Stage 1A lung cancer

[Mary Ann Holmes]

Would like to meet other survivors who have or had Stage 1A lung cancer and here there story and how they are doing .

[Scruboak]

Welcome, Mary Ann.  I’m sorry you are dealing with this, whether writing for yourself or someone else. I was diagnosed with stage IA2 invasive mucinous adenocarcinoma in May, 2020. It took longer to get it diagnosed because of COVID and the ban on “elective” surgeries.  I had a VATS lobectomy on the lower left lung and two weeks later had a repeat VATS to remove part of the upper left lung due to a hemothorax. No treatment other than surgery. My last CT scan showed some scarring and atelectasis (partial lung collapse) in the left lung which I’ve been told is normal post lobectomy. I also have a small nodule (4 mm) that has not grown over the past year. I’ve moved to annual scans! I live at 9000 feet and, after the initial recovery from the surgeries, can breathe just fine. Hiking higher than 10,000 feet is a challenge that I haven’t yet tried. But hell, that was hard even before I was diagnosed. Mentally, I still have niggling concerns about recurrence. I saw an oncological therapist for three months who was very helpful. 

[LouT]

Hi Mary Ann,

Sorry you need to be here, but glad you found us. 

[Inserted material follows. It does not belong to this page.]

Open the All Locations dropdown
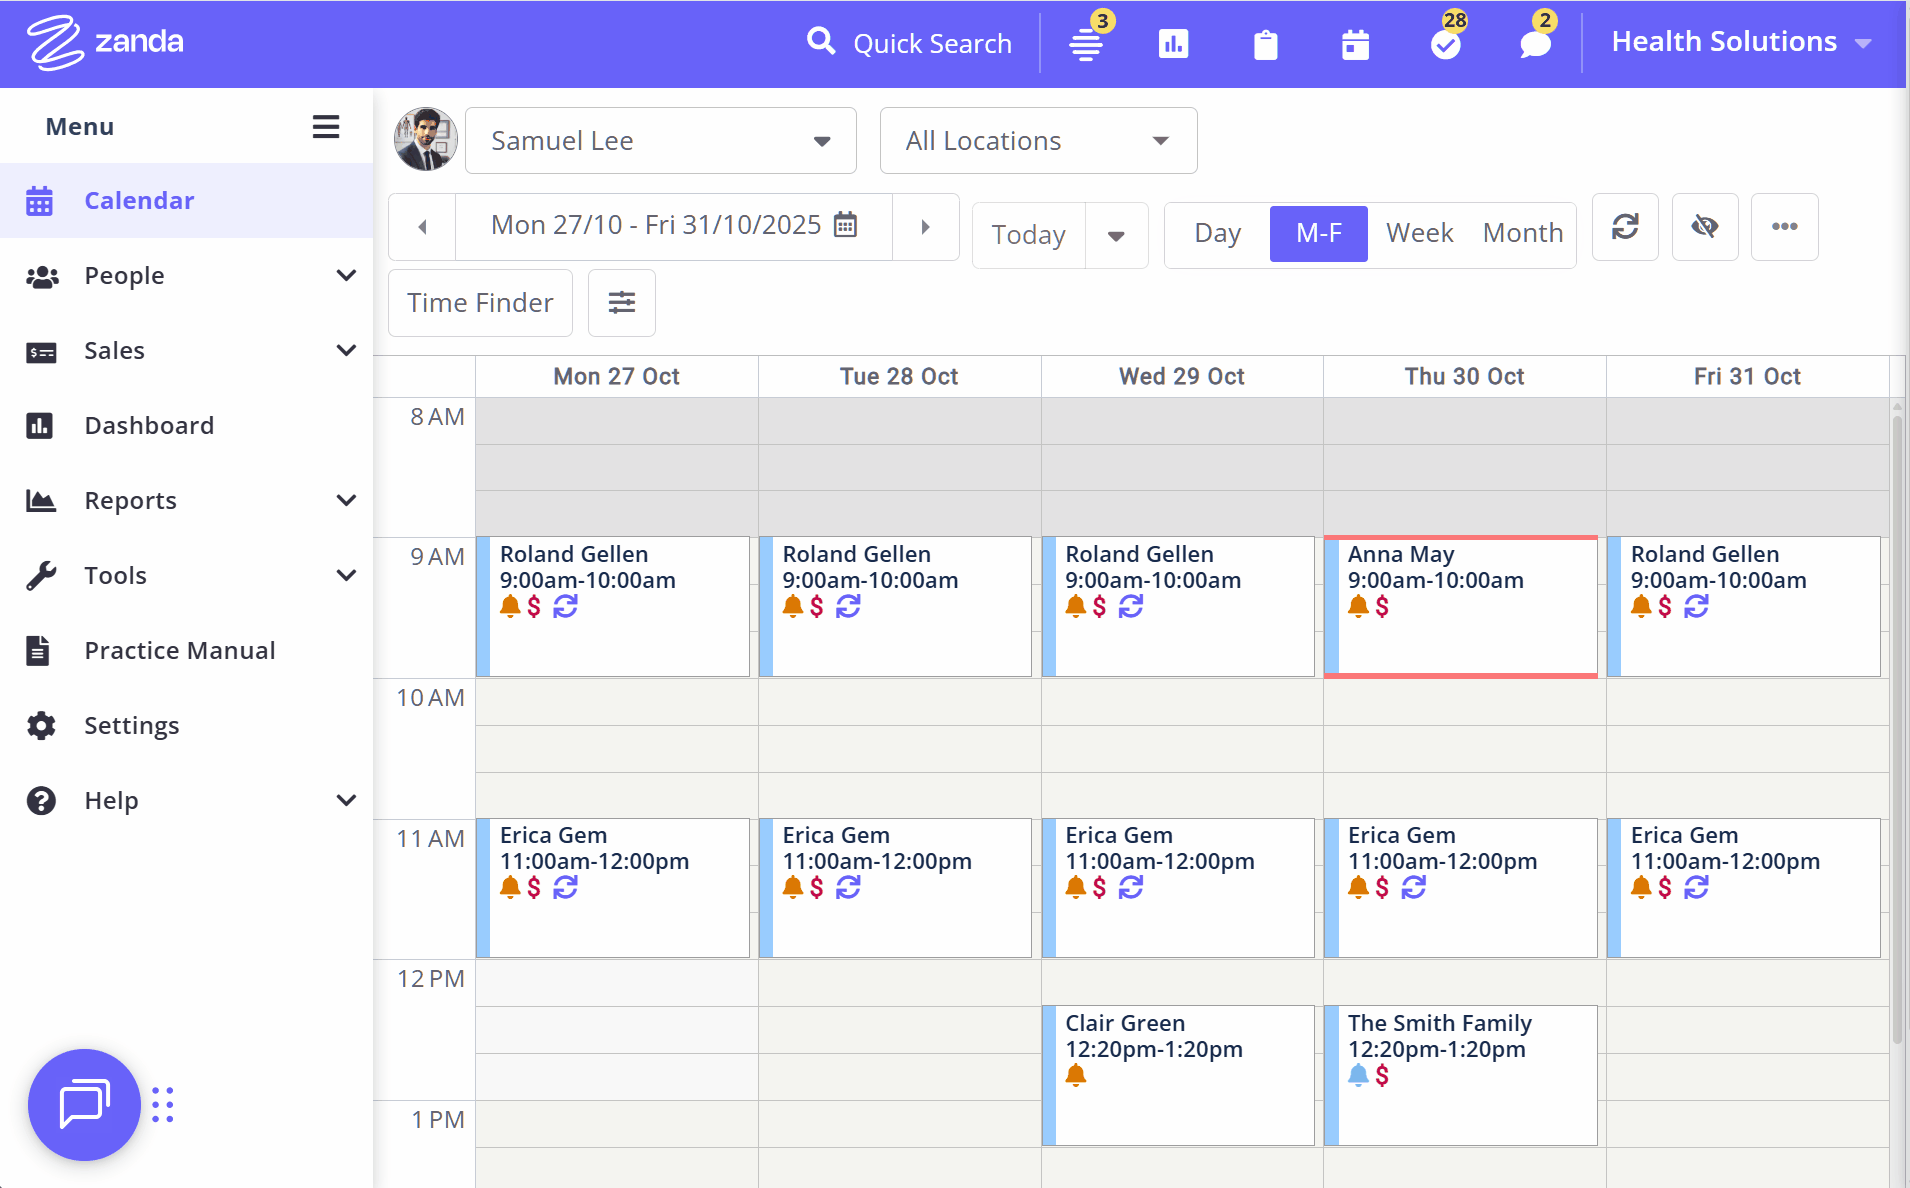The image size is (1910, 1188). pos(1037,140)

I was diagnosed with NSCL in March of 2019 at Stage 1a.  In May of that year I had a lower-right lobectomy and no adjuvant treatment.  Since that time I have had numerous scans and recently (August) I had my 4-year scans and continue to be NED (No Evidence of Disease).  I live my life fully, continue to work out six days a week and am grateful for each and every day I've lived.  I'm aware that this is a disease of high recurrence, but will continue to live as long as I'm able to.

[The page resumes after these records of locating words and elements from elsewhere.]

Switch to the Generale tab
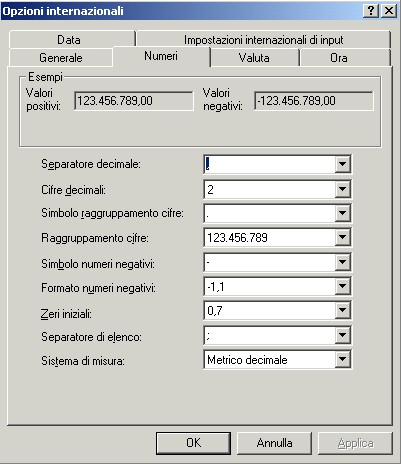The height and width of the screenshot is (464, 401). pos(61,58)
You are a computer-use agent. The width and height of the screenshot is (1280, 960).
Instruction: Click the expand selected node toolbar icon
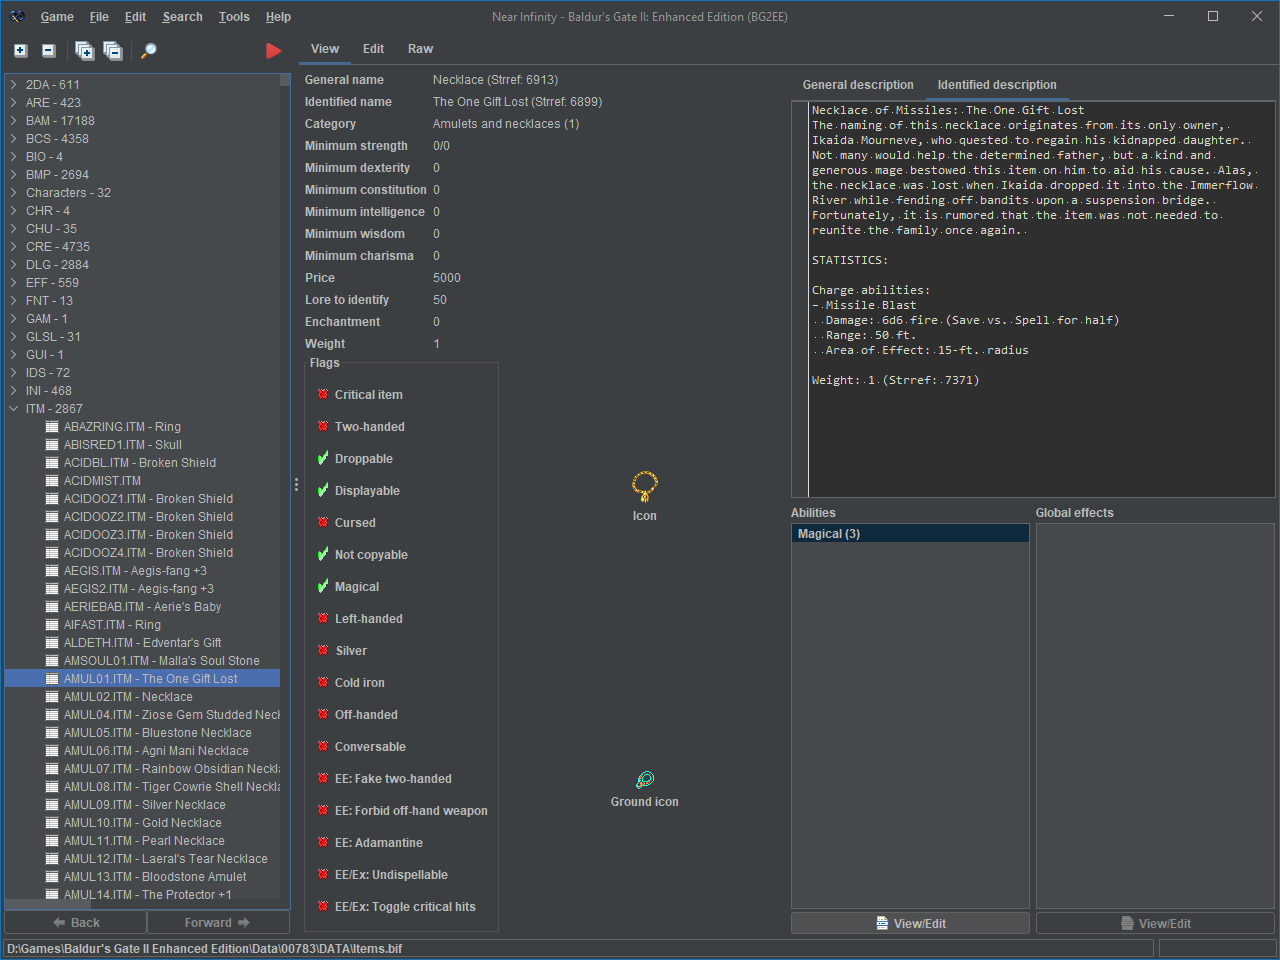coord(20,50)
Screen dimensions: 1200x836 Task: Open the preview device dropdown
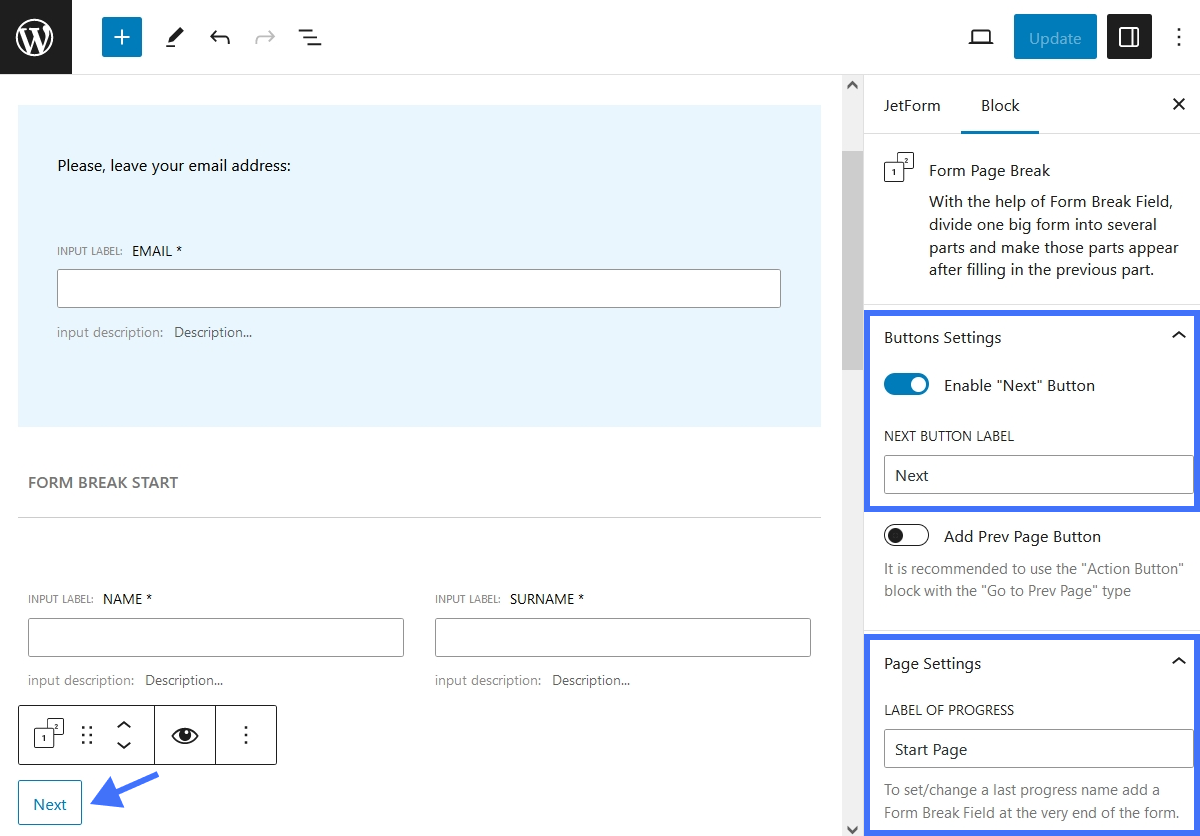(981, 36)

One thing that helped me so much on this journey is the wonderful people I met since coming to Lungevity.  They are a great group of folks who share their "knowledge gained by experience" and are the best support I've known.  I hope you'll stick around, share a bit more about yourself and ask any questions that you may have.  There is much I can share with you but I'll wait until I understand better what you may need before I do.

Lou

[Marilyn Raven]

Hi Mary Ann

I was diagnosed with 1b in 2021 had upper right lobe removed no other treatment, I have had 6 monthly scans since then the last one will be next week if all is still well after that I will go to annual scans for the next few years.

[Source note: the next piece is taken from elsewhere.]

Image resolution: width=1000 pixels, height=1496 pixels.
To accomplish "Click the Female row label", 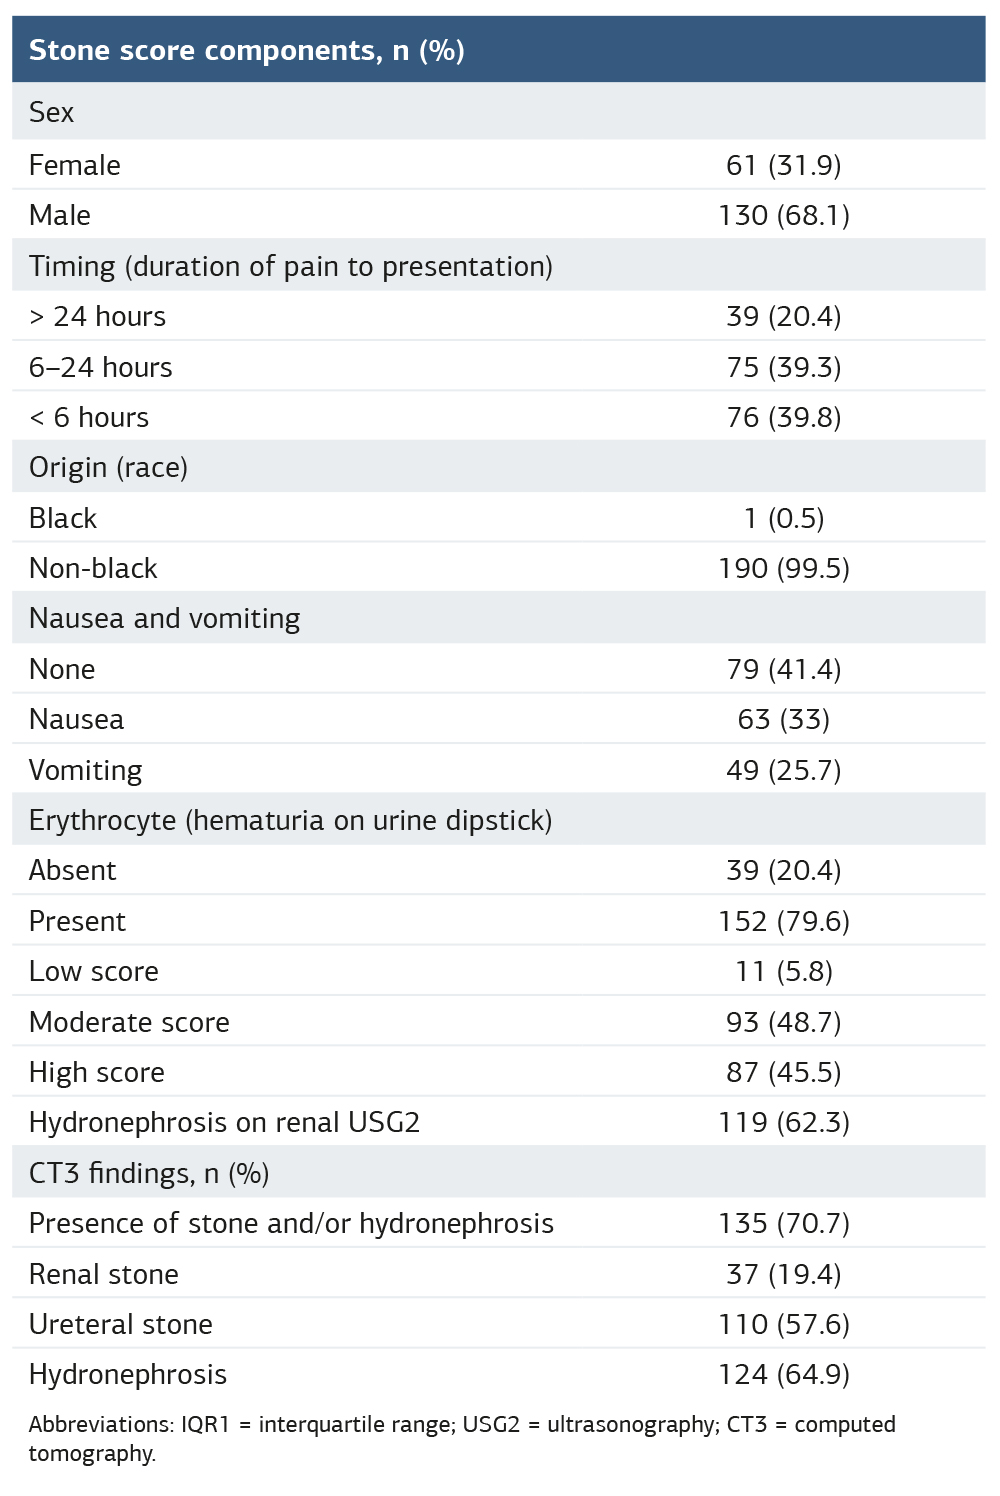I will pos(75,165).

I have made a full recovery I walk my dog daily and really live life to the fullest, I do take care to avoid Covid and other respiratory virus's by still wearing a mask in enclosed public spaces so far, I haven't had any of them hopefully that will continue. 

Take care may all be well.

Blessings

Marilyn from Australia

[KenHorse]

I had a RLL done on April 3rd of this year. Recovery was much easier for me than my imagination had led to believe it would be. However, 8 weeks later I developed a chylothorax (the details of which may be found at https://forums.lungevity.org/topic/52143-probable-chylothorax/).

Bottom line is the actual surgery (and recovery) was surprisingly easy for me. Very little SOB (which resolved after about a month) and no more pain that couldn't be managed by acetaminophen.

I am back to my usual routines and life at the moment and feel pretty damn good!